Work task:
Can you print the whole text about the tandem perovskite solar cell word for word?

Text block:
Tandem perovskite solar cell beats silicon with 26.3% efficiency
Research partner ECN used the cell mechanically stacked on a 6 in2 silicon bottom cell with its proprietary MWT-SHJ (metal-wrap-through silicon heterojunction) design to reach an efficiency of 26.3% efficiency is achieved, an increase of 3.6 percentage points over the efficiency of other versions and challenging the efficiency of silicon.
“By optimising the ITO (indium tin oxide) composition and deposition conditions as well as careful design of the anti-reflection coating (ARC), an extremely high transparency is achieved for the top electrode, despite the low temperature process window,” said Dong Zhang, researcher at Solliance. Using this ITO, with a sheet resistance as low as 40 Ohm per square, a perovskite photovoltaic cell was made with an average transmittance in the relevant near infrared wavelength range (800 – 1200 nm) of 93 %. This is significantly higher than the state of the art, which is below 85 %.

Data for analysis:
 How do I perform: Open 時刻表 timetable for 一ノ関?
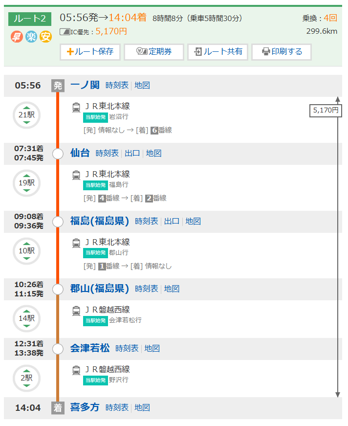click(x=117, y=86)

...

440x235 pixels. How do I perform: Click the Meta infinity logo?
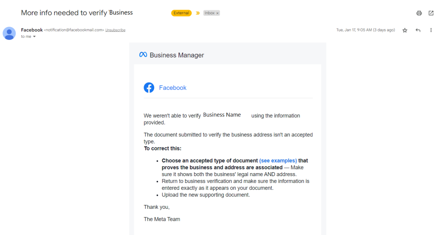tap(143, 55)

Completed task:
Tandem perovskite solar cell beats silicon with 26.3% efficiency
Research partner ECN used the cell mechanically stacked on a 6 in2 silicon bottom cell with its proprietary MWT-SHJ (metal-wrap-through silicon heterojunction) design to reach an efficiency of 26.3% efficiency is achieved, an increase of 3.6 percentage points over the efficiency of other versions and challenging the efficiency of silicon.
“By optimising the ITO (indium tin oxide) composition and deposition conditions as well as careful design of the anti-reflection coating (ARC), an extremely high transparency is achieved for the top electrode, despite the low temperature process window,” said Dong Zhang, researcher at Solliance. Using this ITO, with a sheet resistance as low as 40 Ohm per square, a perovskite photovoltaic cell was made with an average transmittance in the relevant near infrared wavelength range (800 – 1200 nm) of 93 %. This is significantly higher than the state of the art, which is below 85 %.